Wednesday, February 1, 2012

Nasty StreamFS Bug

Several months ago I ran into a nasty bug in StreamFS. When the incoming data rate was too high StreamFS would crash with a flood of “Too many open files” exceptions. I took an initial approach to the problem and then dug deeper to find out it was fundamentally a timing bug -- although i’m still unsure about why the bug caused the problem.

Initial approach:
  • Call close() on all database connections.
  • Both in the MySQL driver and the MongoDB driver.
  • Make sure all HttpExchange objects are properly cleaned up after a response is sent.
  • Added a finally clause to the sendResponse() method in the Resource object code that assures the closing of the input/output streams and a final call to the exchange.close() method.
The code was spread all over the place, so it took a while to make sure I had “plugged every hole”, and there were many! So it wasn’t a completely wasted effort. It made the code base more stable, no question. However, the problem still occurred when I unleased the deluge of data coming onto the system.

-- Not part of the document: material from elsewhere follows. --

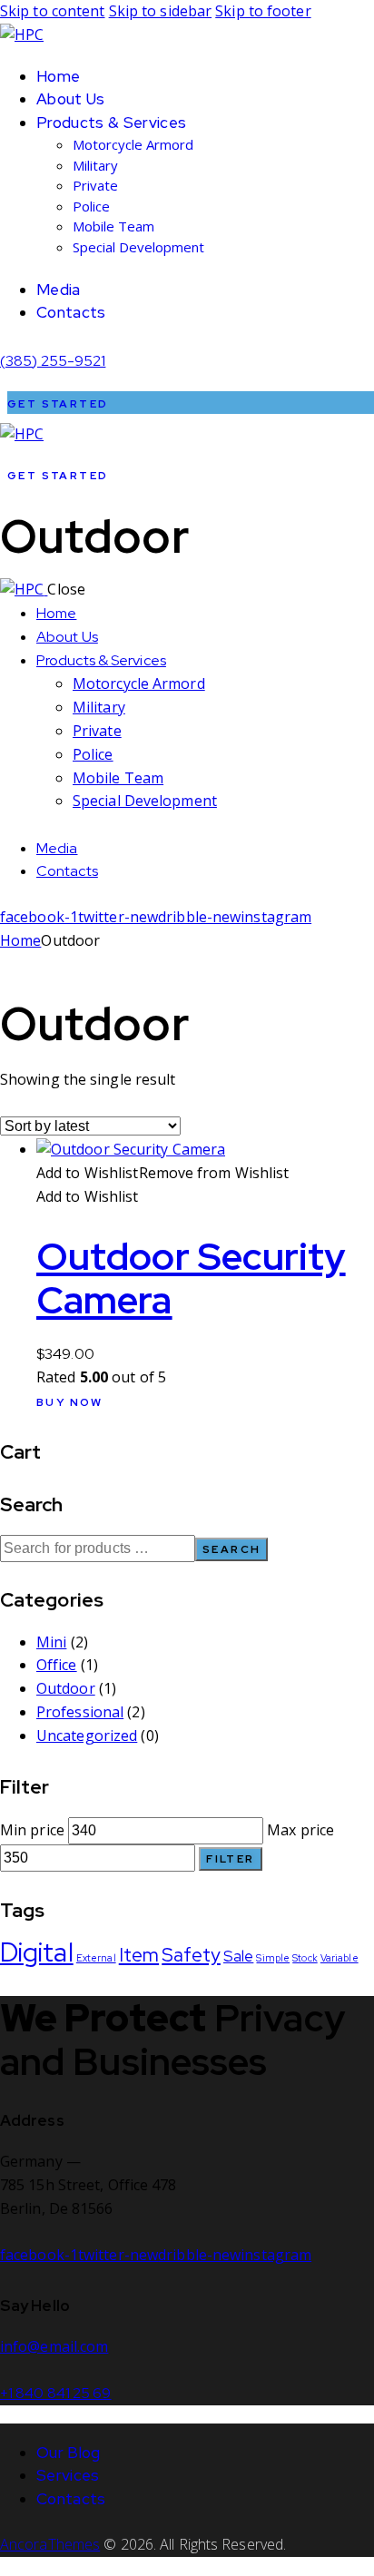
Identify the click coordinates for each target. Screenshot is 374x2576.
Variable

The next couple of week I tried everything: tracers, logging, etc. Nothing was clearing this bug. So I finally decided to just dig through the datapath. Data is submitted, forwarded to the subscription engine and finally placed in MongoDB. I added in arbitrary delays and it turns out that’s what caused the problem. The process described above was entirely serialized:
  • Forward to subscribers
  • Save in database
With a delay of more than 100 ms between these two step and the incoming post rate at about 700 Kbps (with data size about 300 bytes per entry, so about 300 json documents per second), the process was not fast enough to send the reply and handle the next incoming document. I created a separate task using a thread pool, to paralelize the subscription forwarding process and the database insertion process and the problem disappeared. There must be something in the underlying HttpExchange code in the com.sun.net.httpserver library that is causing some kind of problem with close never being called if the incoming data rate is too fast. In either case it fixed the bug and StreamFS is better for it.